Good abstraction is not only about elegant code structure. It is about choosing a migration design that can survive contact with future change.
Benchmark Results
We benchmarked the standard JVM OAP against the GraalVM Distro on an Apple M3 Max (macOS, Docker Desktop, 10 CPUs / 62.7 GB), both connecting to BanyanDB.
Boot Test (Docker Compose, no traffic, median of 3 runs)
| Metric | JVM OAP | GraalVM OAP | Delta |
|---|---|---|---|
| Cold boot startup | 635 ms | 5 ms | ~127x faster |
| Warm boot startup | 630 ms | 5 ms | ~126x faster |
| Idle RSS | ~1.2 GiB | ~41 MiB | ~97% reduction |
Boot time is measured from OAP’s first application log timestamp to the listening on 11800 log line (gRPC server ready).
Under Sustained Load (Kind + Istio 1.25.2 + Bookinfo at ~20 RPS, 2 OAP replicas)
30 samples at 10s intervals after 60s warmup.
| Metric | JVM OAP | GraalVM OAP | Delta |
|---|---|---|---|
| CPU median (millicores) | 101 | 68 | -33% |
| CPU avg (millicores) | 107 | 67 | -37% |
| Memory median (MiB) | 2068 | 629 | -70% |
| Memory avg (MiB) | 2082 | 624 | -70% |
Both variants reported identical entry-service CPM, confirming equivalent traffic processing capability.

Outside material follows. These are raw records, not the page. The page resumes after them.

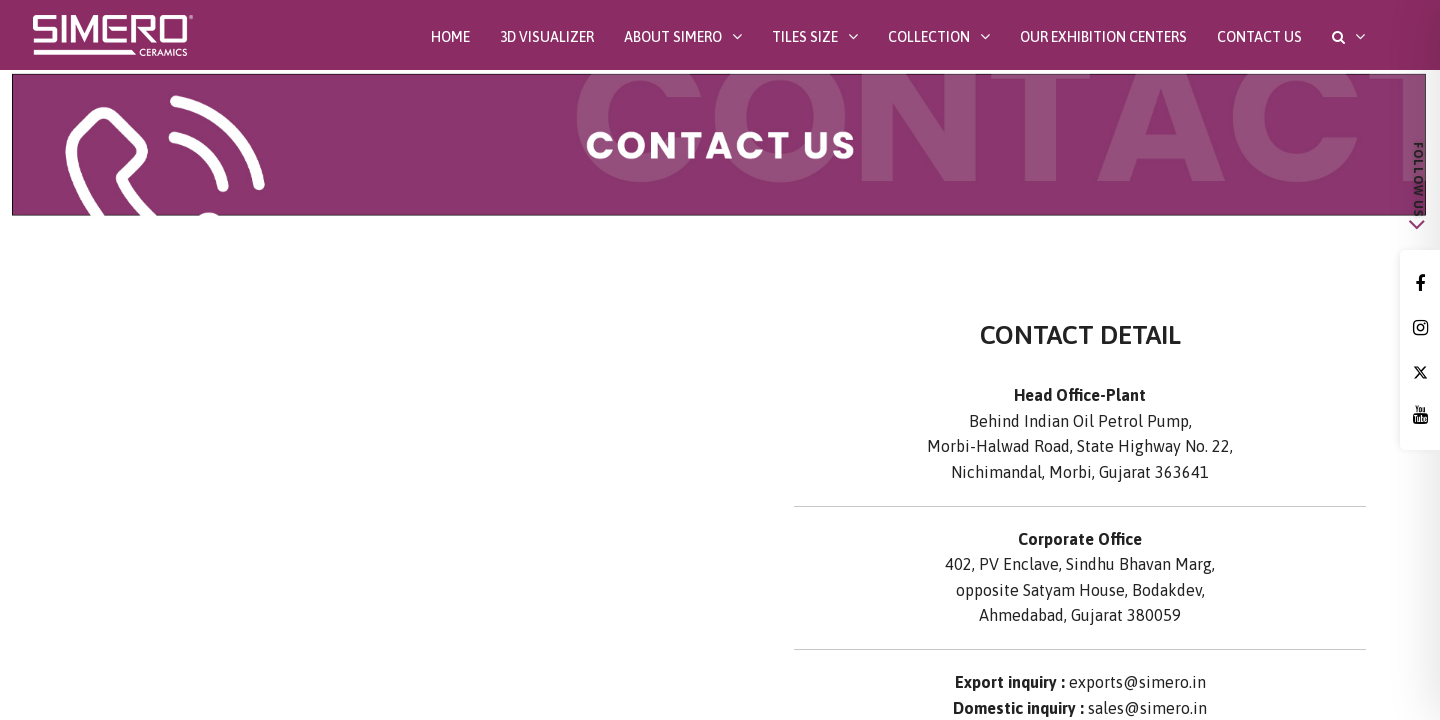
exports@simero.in (1137, 682)
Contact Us (1259, 37)
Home (450, 37)
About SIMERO (673, 36)
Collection (929, 36)
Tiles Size (805, 36)
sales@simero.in (1147, 708)
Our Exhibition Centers (1103, 37)
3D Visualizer (547, 37)
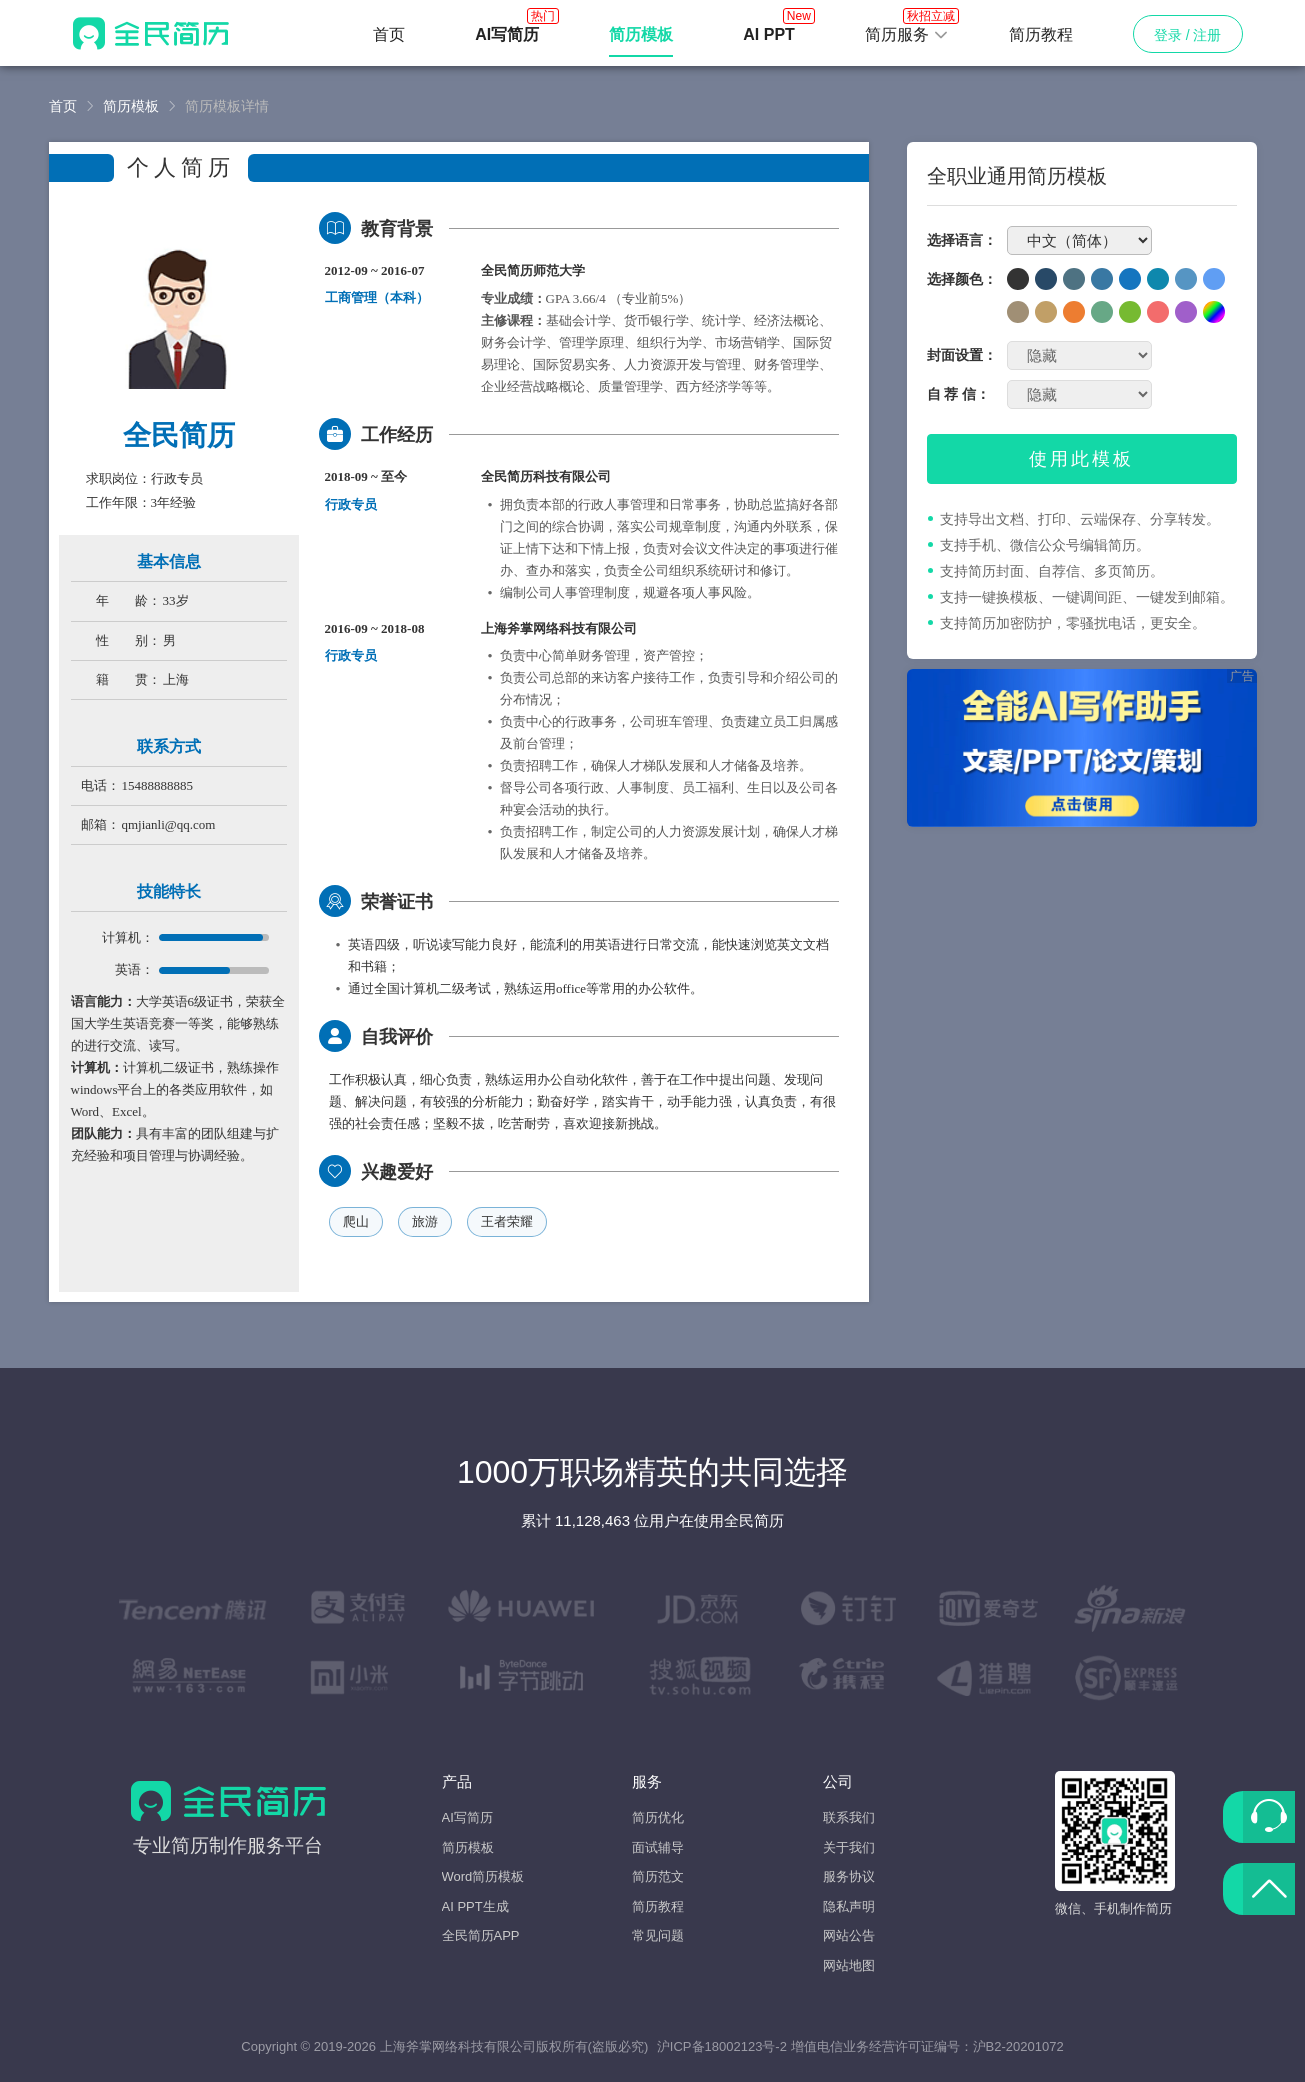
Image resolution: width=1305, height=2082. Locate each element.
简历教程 (1041, 34)
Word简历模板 (483, 1876)
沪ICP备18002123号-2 (722, 2046)
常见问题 (658, 1935)
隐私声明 (849, 1906)
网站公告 (849, 1935)
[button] (907, 35)
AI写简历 (467, 1817)
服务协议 (849, 1876)
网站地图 (849, 1965)
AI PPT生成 (475, 1906)
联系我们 (849, 1817)
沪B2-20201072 (1018, 2046)
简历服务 (907, 29)
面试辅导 (658, 1847)
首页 (389, 34)
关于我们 (849, 1847)
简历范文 (658, 1876)
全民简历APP (481, 1935)
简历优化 (658, 1817)
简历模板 (131, 106)
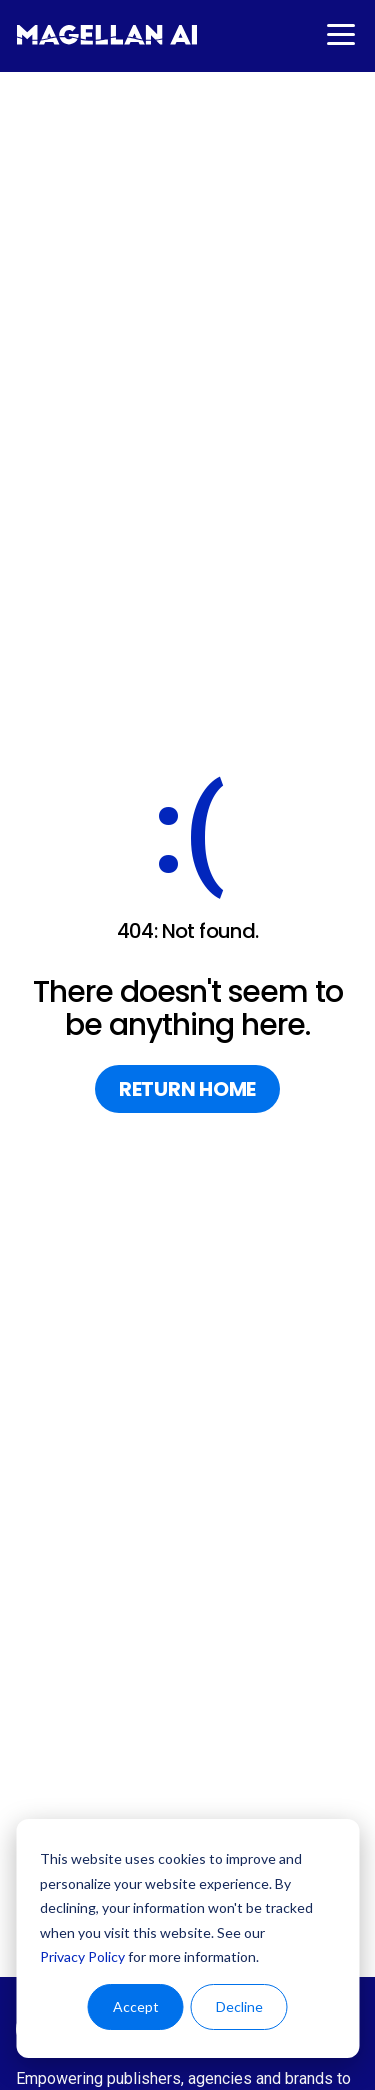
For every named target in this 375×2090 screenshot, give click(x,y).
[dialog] (187, 1938)
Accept (136, 2006)
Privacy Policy (82, 1956)
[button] (339, 34)
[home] (107, 35)
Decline (239, 2006)
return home (187, 1089)
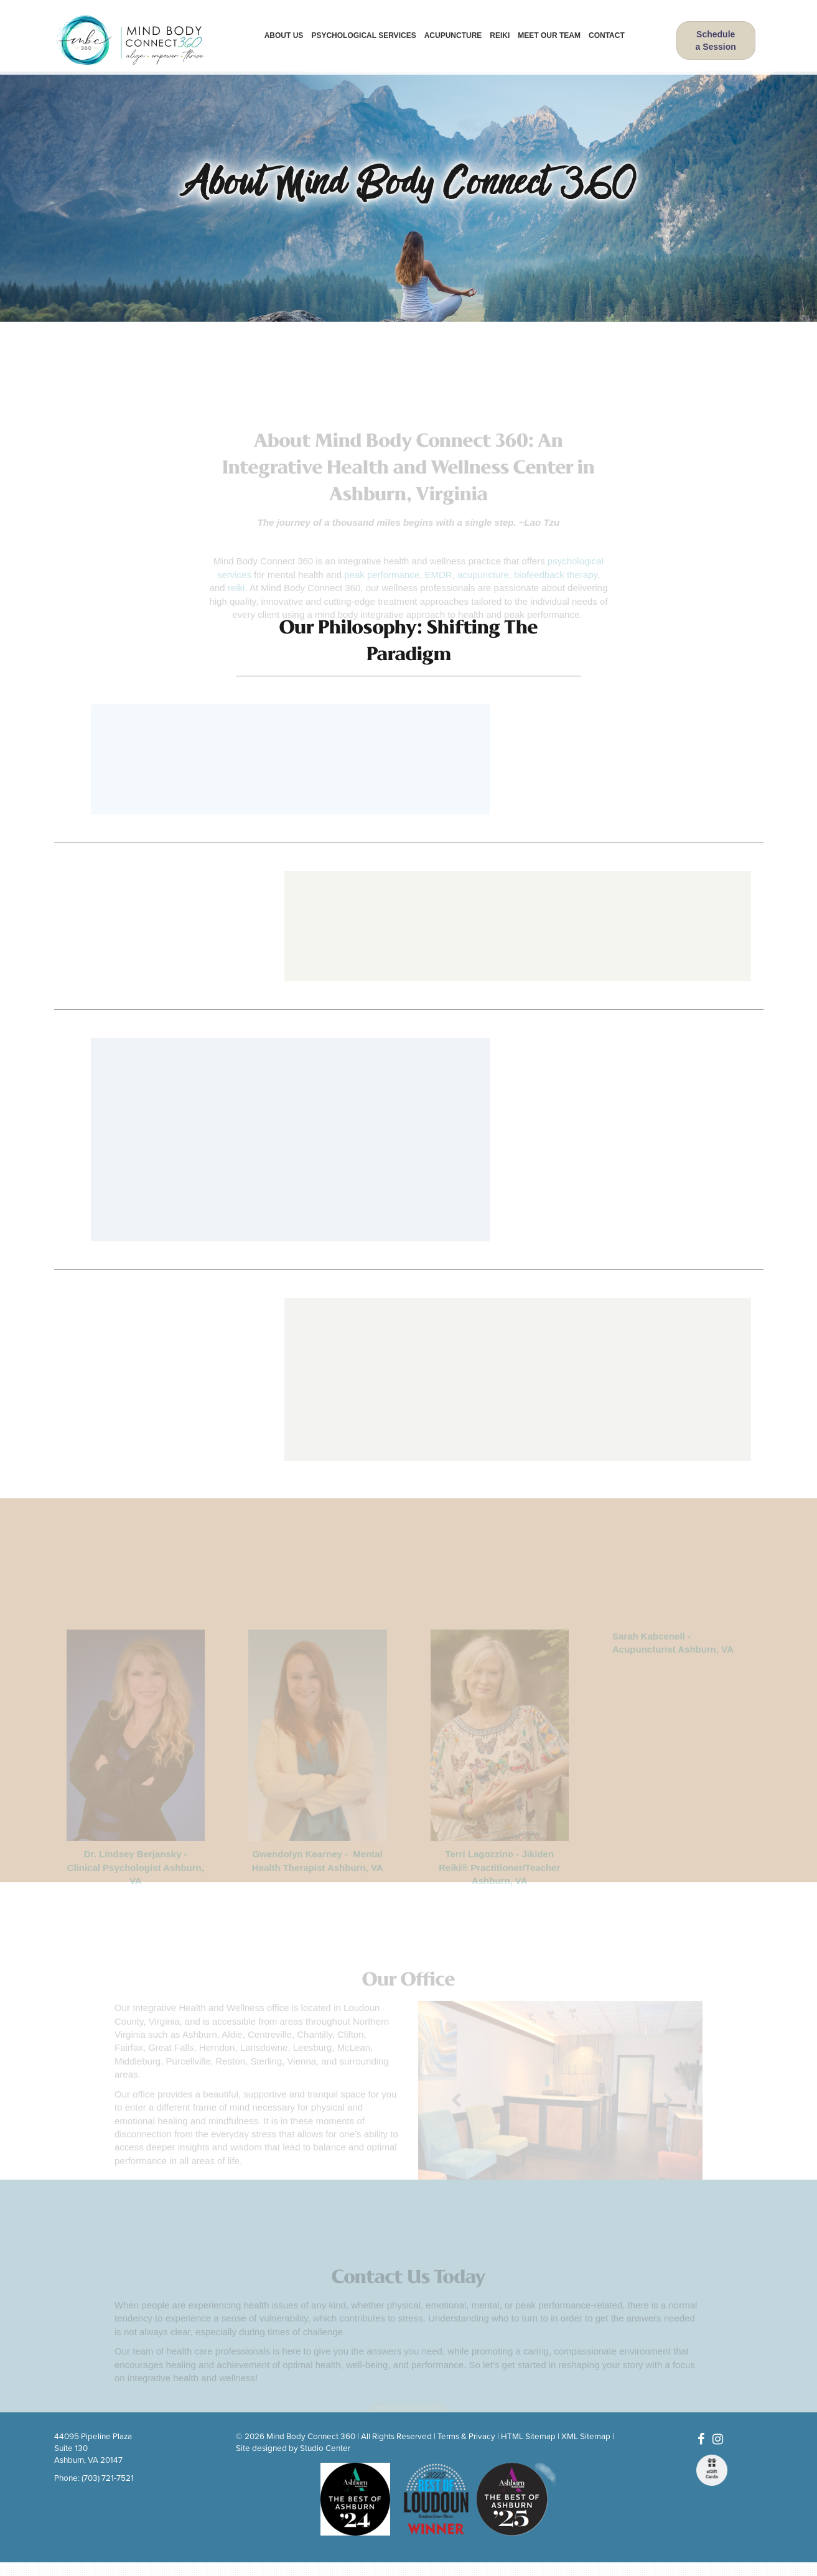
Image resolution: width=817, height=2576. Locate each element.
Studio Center (325, 2448)
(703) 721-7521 (108, 2478)
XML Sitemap (585, 2437)
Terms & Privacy (466, 2437)
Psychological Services (363, 35)
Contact (607, 35)
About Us (284, 35)
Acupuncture (453, 35)
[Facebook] (701, 2439)
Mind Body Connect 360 (310, 2437)
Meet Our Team (549, 35)
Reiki (500, 35)
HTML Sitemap (528, 2437)
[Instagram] (717, 2439)
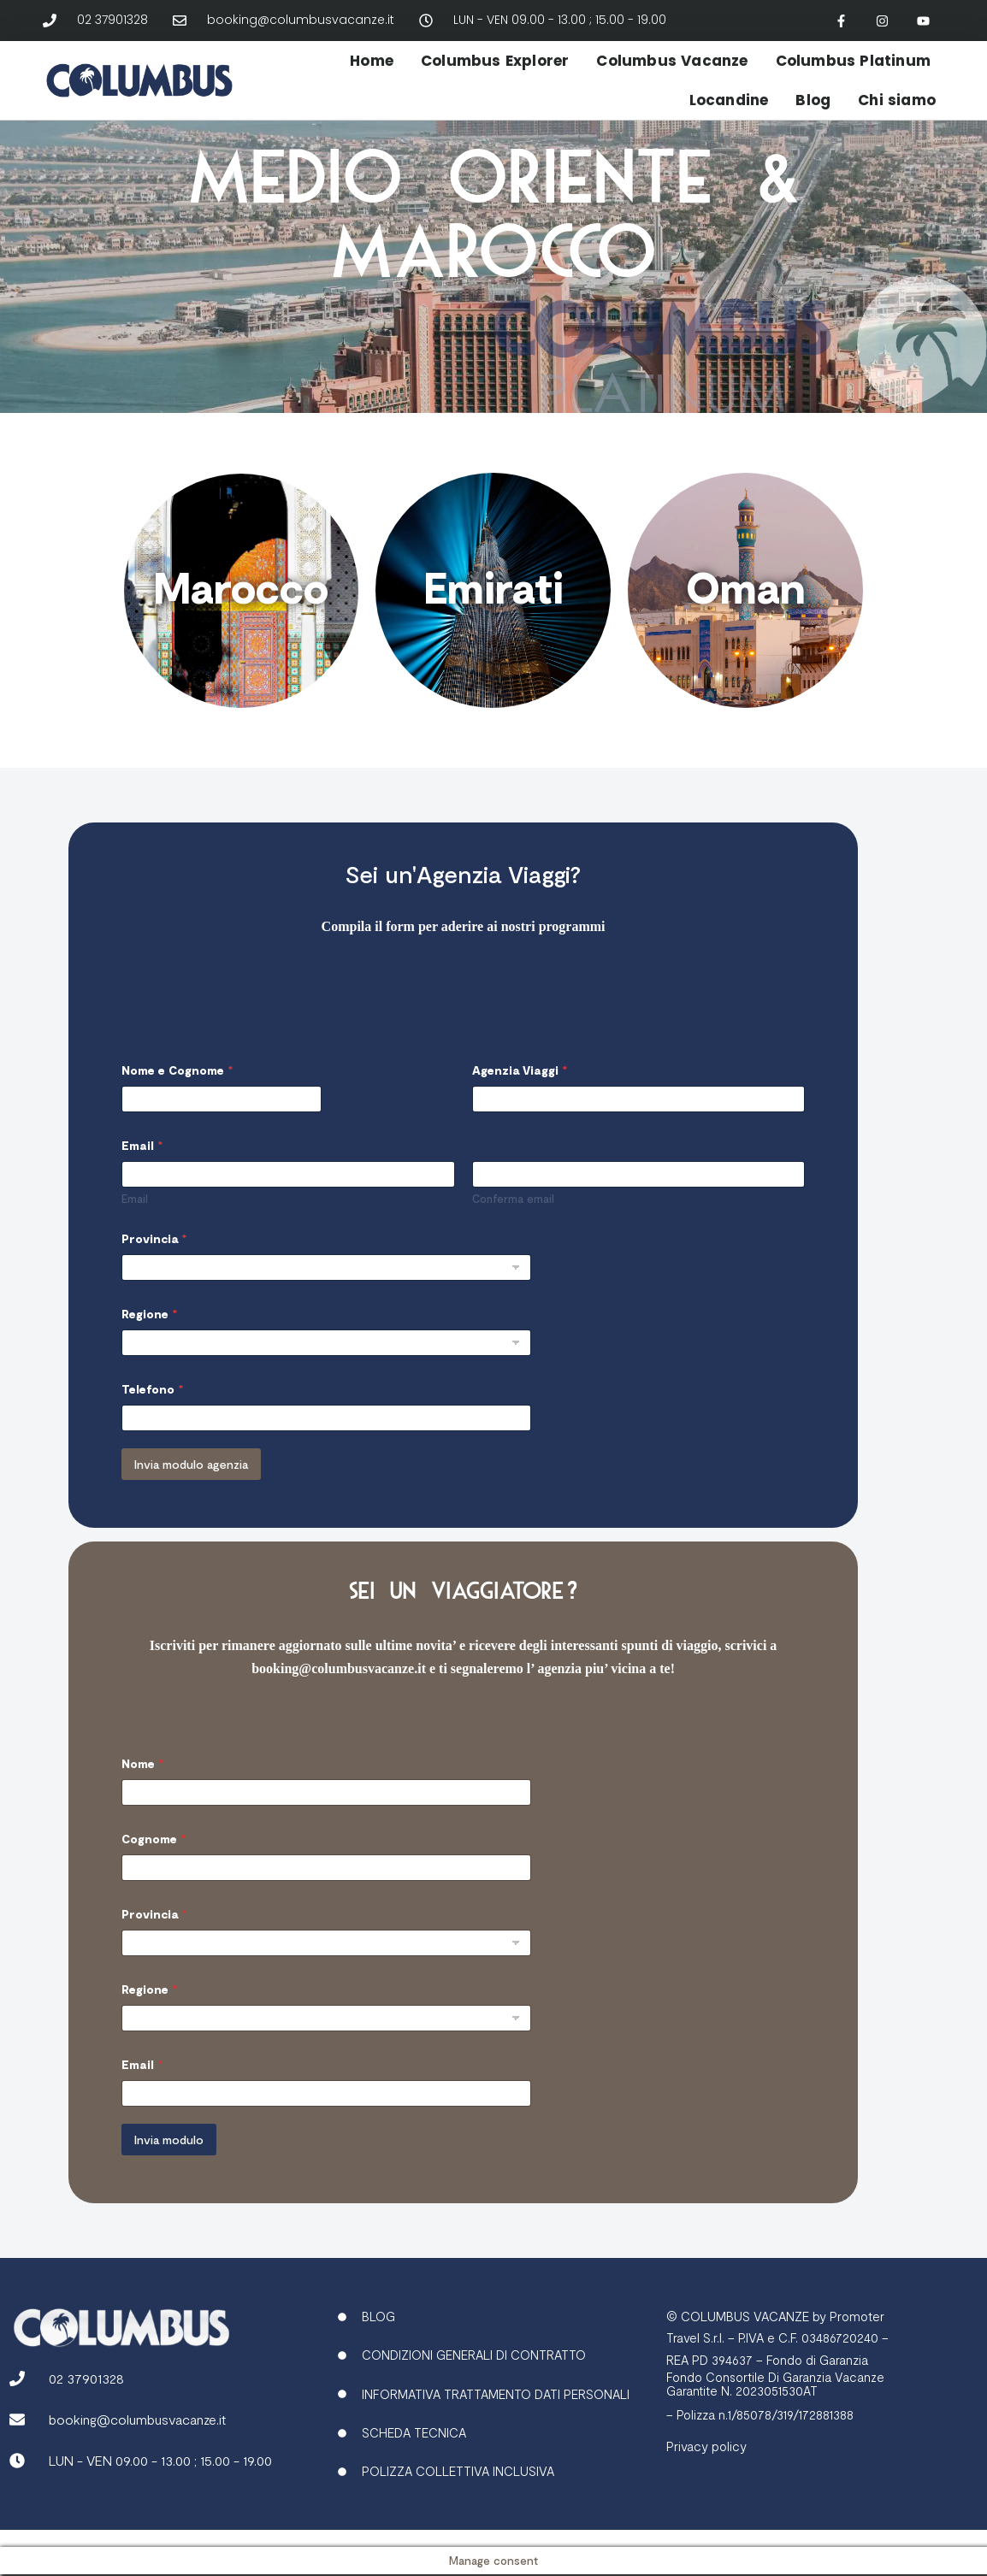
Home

Service metrics collected every 30s via swctl for all discovered services:
service_cpm, service_resp_time, service_sla, service_apdex, service_percentile.
Full benchmark scripts and raw data are in the benchmark/ directory of the distro repository.
Current Status
The project is a runnable experimental distribution, hosted in its own repository: apache/skywalking-graalvm-distro.
The current distro intentionally focuses on a modern, high-performance operating model:
- Storage: BanyanDB
- Cluster modes: Standalone and Kubernetes
- Configuration: none or Kubernetes ConfigMap
- Runtime model: fixed module set, precompiled assets, and AOT-friendly wiring
This focus is deliberate. A repeatable migration system starts by making a clear scope runnable, then expanding without losing control.
Getting Started
Because the SkyWalking GraalVM Distro is designed for peak performance, it is optimized to work with BanyanDB as its storage backend. The current published image is available on Docker Hub, and you can boot the stack using the following docker-compose.yml.
version: '3.8'
services:
banyandb:
image: ghcr.io/apache/skywalking-banyandb:e1ba421bd624727760c7a69c84c6fe55878fb526
container_name: banyandb
restart: always
ports:
- "17912:17912"
- "17913:17913"
command: standalone --stream-root-path /tmp/stream-data --measure-root-path /tmp/measure-data --measure-metadata-cache-wait-duration 1m --stream-metadata-cache-wait-duration 1m
healthcheck:
test: ["CMD", "sh", "-c", "nc -nz 127.0.0.1 17912"]
interval: 5s
timeout: 10s
retries: 120
oap:
image: apache/skywalking-graalvm-distro:0.1.1
container_name: oap
depends_on:
banyandb:
condition: service_healthy
restart: always
ports:
- "11800:11800"
- "12800:12800"
environment:
SW_STORAGE: banyandb
SW_STORAGE_BANYANDB_TARGETS: banyandb:17912
SW_HEALTH_CHECKER: default
healthcheck:
test: ["CMD-SHELL", "nc -nz 127.0.0.1 11800 || exit 1"]
interval: 5s
timeout: 10s
retries: 120
ui:
image: ghcr.io/apache/skywalking/ui:10.3.0
container_name: ui
depends_on:
oap:
condition: service_healthy
restart: always
ports:
- "8080:8080"
environment:
SW_OAP_ADDRESS: http://oap:12800
Simply run:
docker compose up -d
We invite the community to test this new distribution, report issues, and help us move it toward a production-ready state.
Special thanks to the GraalVM team for the technology foundation.